The regions of interphase chromonemm undergoing further folding makes a structural blocks, which can be visible in the interphase nucleus as chromatin particles. There are euchromatin regions and heterochromatin regions, according to their functional activity. The euchromatin regions have a less tight folding because of active transcription processes. The heterochromatin regions have a tighter folding because of lack of transcription processes. There is constitutive and facultative heterochromatin.

The constitutive heterochromatin is in the telomere regions and regions near the centromere and along some internal fragments. It is believed constitutive heterochromatin to provide keeping of total nucleus shape, attaching chromatin to karyolemm, participating in chromosome recognition during meiosis, making an intervals between genes.

The facultative heterochromatin has information. It contains genes and may be changed to euchromatin. The example of facultative chromatin is a sex chromatin body, which is in the cells of organisms with homogametic sex. Also facultative chromatin formation occur during processes of cell differentiation, serves as a mechanism of switching off activity of several genes which is not necessary in the cell of such specialization.

Metaphase chromosome. In the beginning of mitosis, chromatin condenses to chromosomes. Chromosomes become visible. The mitotic superspiralization makes process of chromosome movement easier.

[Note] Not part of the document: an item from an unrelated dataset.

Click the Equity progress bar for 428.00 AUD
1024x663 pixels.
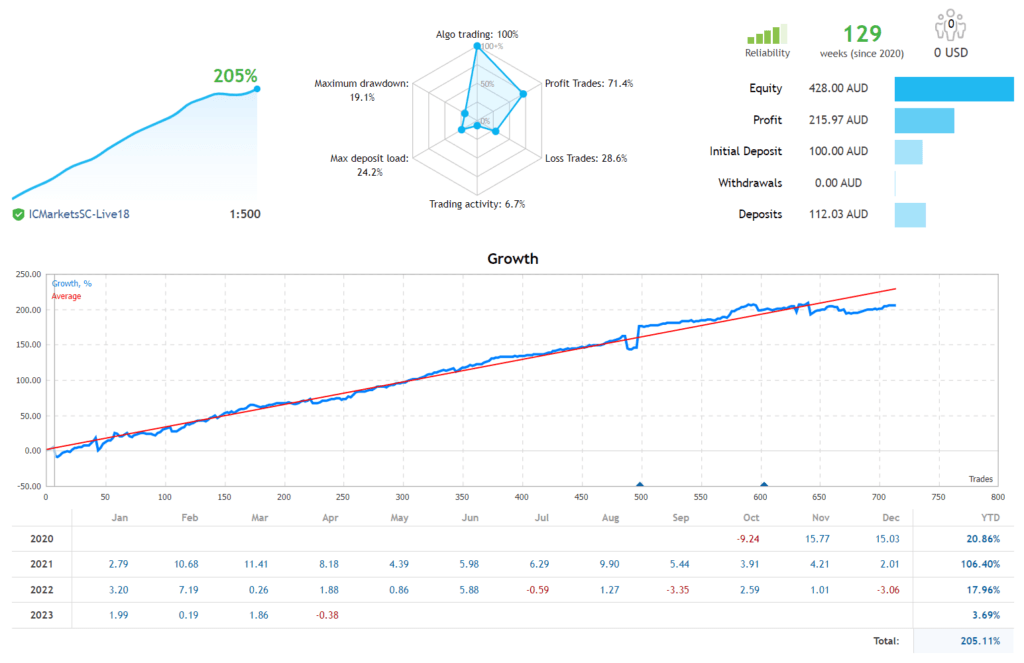[953, 88]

The chromosome DNA consist of more than 10*8 nucleotide pairs, which form information blocks - genes, placed linearly. They represent 25% of total DNA.

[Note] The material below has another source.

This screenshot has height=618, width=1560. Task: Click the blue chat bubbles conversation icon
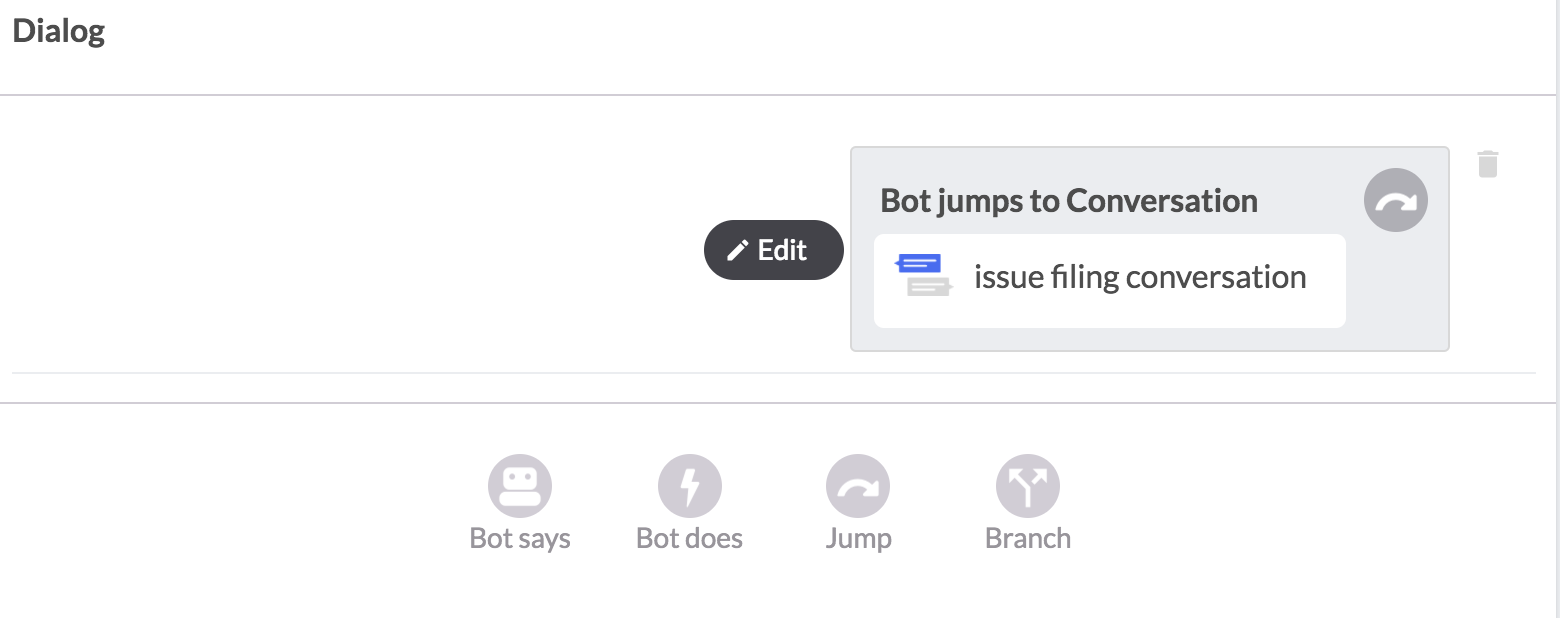[x=922, y=275]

The gene is a functional unit of DNA, containing information for protein or RNA synthesis. There are spacers between genes. It is non-informative regions of DNA of different length. The excessive genes are presented by a large amount of identical copies, for example genes for tRNA and rRNA. In the DNA, there are the sequences of the same nucleotides.

They may be moderate and highly repeating. The moderate repeating sequences are 300 nucleotide pairs of length and usually they are the spacers and excessive genes. The highly repeating sequences makes constitutive heterochromatin. There is around 75% of chromatin non-participating in transcription. This is highly repeating sequences and nontranscribed spacers.